Async/Await socket receiving data issue

Is this is a good approach to read data from Socket?

public class StateObject : IDisposable
{
    private const int _bufferSize = 1024;
    public byte[] Buffer { get; } = new byte[_bufferSize];
    public int BufferSize { get; } = _bufferSize;
    public MemoryStream MsStream { get; }

    public EnhStateObject()
    {
        MsStream = new MemoryStream();
    }

    public void Dispose()
    {
        MsStream.Dispose();
    }
}

public async static Task<int> ReceiveAsync(this Socket client, StateObject state)
{
    var task = await await Task<int>.Factory.FromAsync(
    (cb, s) => client.BeginReceive(state.Buffer, 0, state.BufferSize, SocketFlags.None, cb, s),
    client.EndReceive, null).ContinueWith(t =>
    {
        state.MsStream.Write(state.Buffer, 0, t.Result);
        return t;
    });

    if (task == state.BufferSize) await client.ReceiveAsync(state);

    return task;
}

I mean, transfer outside the object and storing the received information in it through the recursive call.

Or is there a more elegant way to do this using the same FromAsync wrapper?

Upvotes: 1

Views: 2083

Answers (1)

Dan
Dan

Reputation: 10548

No, this is not a good way of reading data from a socket. You are reinventing the wheel here; use NetworkStream instead. I don't know why you need to use the low-level Socket API, but, well, you don't.

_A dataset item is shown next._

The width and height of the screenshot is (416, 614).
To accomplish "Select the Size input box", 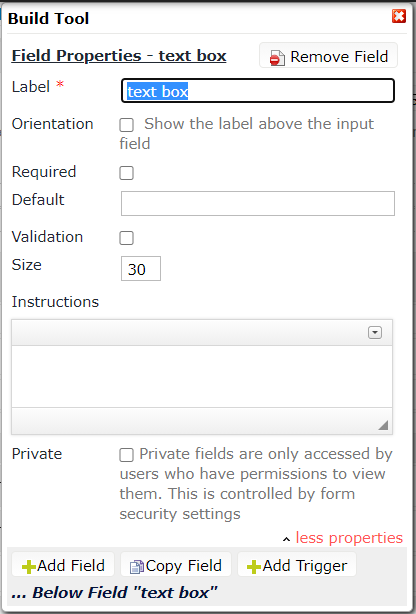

Instead, wrap your Socket in a NetworkStream at the callsite, like so:

Socket socket = ....;
Stream stream = new NetworkStream(socket);

Then you can just read data using ReadAsync() as you would expect (bonus points: no state object to pass around and you can mock the stream with a standard MemoryStream in tests)

var buffer = new byte[1024];
var bytesRead = await stream.ReadAsync(buffer, 0, buffer.Length);

If you're using Tcp, I'd recommend using the TcpClient API instead of working directly with sockets.